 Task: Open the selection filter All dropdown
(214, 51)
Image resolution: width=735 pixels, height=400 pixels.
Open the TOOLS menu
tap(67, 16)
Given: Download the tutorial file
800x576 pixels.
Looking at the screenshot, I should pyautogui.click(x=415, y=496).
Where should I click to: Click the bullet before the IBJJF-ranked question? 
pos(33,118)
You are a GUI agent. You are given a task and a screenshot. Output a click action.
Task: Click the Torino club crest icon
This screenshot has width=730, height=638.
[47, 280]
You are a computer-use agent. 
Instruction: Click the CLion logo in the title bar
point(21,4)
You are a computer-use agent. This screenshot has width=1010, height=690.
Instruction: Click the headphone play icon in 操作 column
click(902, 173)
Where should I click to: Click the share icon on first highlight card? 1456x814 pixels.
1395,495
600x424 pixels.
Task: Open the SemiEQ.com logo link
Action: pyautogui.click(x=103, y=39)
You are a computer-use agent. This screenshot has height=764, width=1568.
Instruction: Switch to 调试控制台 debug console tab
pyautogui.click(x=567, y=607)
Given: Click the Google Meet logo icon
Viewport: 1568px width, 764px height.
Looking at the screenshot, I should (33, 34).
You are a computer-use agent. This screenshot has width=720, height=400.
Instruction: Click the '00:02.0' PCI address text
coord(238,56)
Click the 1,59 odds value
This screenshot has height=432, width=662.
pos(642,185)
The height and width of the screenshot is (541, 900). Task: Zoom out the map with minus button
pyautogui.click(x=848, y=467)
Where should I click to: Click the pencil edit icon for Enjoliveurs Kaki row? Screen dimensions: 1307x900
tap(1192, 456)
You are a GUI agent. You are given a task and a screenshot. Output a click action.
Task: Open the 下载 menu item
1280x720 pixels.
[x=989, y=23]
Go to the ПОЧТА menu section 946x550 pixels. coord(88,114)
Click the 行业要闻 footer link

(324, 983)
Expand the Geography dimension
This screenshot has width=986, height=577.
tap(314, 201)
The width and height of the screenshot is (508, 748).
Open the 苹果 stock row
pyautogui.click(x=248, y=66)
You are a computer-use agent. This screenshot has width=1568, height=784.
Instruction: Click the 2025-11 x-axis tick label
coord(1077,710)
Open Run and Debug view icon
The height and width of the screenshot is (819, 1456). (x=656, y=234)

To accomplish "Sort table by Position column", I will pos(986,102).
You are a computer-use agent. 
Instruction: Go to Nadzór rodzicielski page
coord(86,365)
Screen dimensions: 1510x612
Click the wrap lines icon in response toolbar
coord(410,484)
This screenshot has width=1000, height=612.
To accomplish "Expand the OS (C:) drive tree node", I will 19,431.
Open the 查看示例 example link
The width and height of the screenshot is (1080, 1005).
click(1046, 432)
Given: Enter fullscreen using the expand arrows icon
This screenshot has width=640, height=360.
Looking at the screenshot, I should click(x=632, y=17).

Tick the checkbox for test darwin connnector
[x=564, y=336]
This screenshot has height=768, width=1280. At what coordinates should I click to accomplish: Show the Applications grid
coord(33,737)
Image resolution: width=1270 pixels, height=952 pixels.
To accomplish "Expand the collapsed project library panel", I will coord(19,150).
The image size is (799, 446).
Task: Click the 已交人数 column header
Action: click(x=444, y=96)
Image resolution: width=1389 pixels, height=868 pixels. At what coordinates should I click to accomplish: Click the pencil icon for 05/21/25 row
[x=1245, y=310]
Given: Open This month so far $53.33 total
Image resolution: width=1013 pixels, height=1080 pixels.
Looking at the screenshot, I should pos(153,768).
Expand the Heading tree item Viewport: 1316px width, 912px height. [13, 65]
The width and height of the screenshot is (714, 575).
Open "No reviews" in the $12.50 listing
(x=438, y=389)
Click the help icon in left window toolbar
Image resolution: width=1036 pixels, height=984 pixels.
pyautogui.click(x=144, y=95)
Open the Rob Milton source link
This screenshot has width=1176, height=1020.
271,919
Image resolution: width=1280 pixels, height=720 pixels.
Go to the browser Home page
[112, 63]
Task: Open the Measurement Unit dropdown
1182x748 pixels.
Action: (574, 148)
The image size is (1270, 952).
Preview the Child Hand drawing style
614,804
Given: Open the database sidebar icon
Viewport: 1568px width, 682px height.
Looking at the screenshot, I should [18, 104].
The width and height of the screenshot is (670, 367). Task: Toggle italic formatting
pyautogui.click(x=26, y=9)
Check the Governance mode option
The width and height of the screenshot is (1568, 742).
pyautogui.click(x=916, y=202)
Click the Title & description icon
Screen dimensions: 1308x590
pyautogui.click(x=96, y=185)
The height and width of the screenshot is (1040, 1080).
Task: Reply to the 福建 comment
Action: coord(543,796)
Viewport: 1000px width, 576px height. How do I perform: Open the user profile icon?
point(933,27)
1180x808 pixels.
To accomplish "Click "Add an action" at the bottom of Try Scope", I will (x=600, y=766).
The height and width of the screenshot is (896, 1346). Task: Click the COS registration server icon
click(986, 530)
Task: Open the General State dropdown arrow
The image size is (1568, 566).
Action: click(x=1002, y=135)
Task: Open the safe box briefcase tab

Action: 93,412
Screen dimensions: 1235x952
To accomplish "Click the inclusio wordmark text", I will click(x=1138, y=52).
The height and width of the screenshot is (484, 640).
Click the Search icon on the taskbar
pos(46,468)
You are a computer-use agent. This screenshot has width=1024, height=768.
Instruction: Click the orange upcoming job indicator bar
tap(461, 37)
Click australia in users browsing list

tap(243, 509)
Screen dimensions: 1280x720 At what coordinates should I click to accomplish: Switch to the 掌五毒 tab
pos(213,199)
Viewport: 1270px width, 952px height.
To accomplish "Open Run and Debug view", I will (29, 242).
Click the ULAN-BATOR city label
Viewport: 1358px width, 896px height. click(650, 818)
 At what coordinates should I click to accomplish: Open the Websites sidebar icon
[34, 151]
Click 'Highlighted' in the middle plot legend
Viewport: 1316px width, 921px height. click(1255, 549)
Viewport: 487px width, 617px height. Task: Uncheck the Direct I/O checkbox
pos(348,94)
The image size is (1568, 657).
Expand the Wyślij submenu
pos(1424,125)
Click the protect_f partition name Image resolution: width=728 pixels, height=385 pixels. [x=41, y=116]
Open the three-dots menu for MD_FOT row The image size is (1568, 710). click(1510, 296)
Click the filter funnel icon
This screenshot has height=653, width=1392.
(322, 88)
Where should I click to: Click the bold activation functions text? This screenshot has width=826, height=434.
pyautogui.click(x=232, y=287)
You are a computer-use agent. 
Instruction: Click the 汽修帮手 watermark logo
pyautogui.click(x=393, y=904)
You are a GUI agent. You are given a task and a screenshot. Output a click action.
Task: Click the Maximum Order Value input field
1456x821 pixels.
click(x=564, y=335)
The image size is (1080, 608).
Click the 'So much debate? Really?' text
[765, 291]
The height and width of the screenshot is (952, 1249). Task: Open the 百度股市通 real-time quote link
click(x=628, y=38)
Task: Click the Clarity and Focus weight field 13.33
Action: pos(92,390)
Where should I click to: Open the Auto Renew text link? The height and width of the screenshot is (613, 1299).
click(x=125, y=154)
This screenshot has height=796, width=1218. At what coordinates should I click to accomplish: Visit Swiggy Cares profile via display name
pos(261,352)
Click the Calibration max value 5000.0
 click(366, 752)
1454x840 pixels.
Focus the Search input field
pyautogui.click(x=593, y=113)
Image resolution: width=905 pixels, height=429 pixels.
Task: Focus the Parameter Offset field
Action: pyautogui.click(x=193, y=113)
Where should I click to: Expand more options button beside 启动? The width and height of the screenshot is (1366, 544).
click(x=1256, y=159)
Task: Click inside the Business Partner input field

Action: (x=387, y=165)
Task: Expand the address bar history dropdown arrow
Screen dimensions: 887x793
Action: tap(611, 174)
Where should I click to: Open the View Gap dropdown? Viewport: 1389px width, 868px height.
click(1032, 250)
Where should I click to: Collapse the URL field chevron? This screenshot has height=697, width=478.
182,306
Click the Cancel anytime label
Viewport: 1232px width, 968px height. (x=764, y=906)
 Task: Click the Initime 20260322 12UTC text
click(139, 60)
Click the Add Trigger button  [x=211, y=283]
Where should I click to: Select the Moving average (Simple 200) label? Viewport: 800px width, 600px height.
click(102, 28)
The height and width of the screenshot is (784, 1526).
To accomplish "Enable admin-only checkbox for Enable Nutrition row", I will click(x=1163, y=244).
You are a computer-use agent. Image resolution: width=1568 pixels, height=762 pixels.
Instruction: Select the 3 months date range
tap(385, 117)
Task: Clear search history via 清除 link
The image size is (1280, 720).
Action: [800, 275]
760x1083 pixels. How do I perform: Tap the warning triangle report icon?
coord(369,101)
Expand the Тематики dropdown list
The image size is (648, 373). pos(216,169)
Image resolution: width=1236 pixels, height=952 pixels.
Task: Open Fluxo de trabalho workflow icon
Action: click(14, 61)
┄┄┄┄┄┄┄┄┄┄
== Short problem ==
Rewrite the data from the line containing "The width and height of the screenshot is (714, 575)." through the line containing "pyautogui.click(x=916, y=202)", changing every "Open" to "Select" and leaving everything else as it is.

== Task answer ==
The width and height of the screenshot is (714, 575).
Select "No reviews" in the $12.50 listing
(x=438, y=389)
Click the help icon in left window toolbar
Image resolution: width=1036 pixels, height=984 pixels.
pyautogui.click(x=144, y=95)
Select the Rob Milton source link
This screenshot has width=1176, height=1020.
271,919
Image resolution: width=1280 pixels, height=720 pixels.
Go to the browser Home page
[112, 63]
Task: Select the Measurement Unit dropdown
1182x748 pixels.
Action: (574, 148)
The image size is (1270, 952).
Preview the Child Hand drawing style
614,804
Given: Select the database sidebar icon
Viewport: 1568px width, 682px height.
Looking at the screenshot, I should [18, 104].
The width and height of the screenshot is (670, 367). Task: Toggle italic formatting
pyautogui.click(x=26, y=9)
Check the Governance mode option
The width and height of the screenshot is (1568, 742).
pyautogui.click(x=916, y=202)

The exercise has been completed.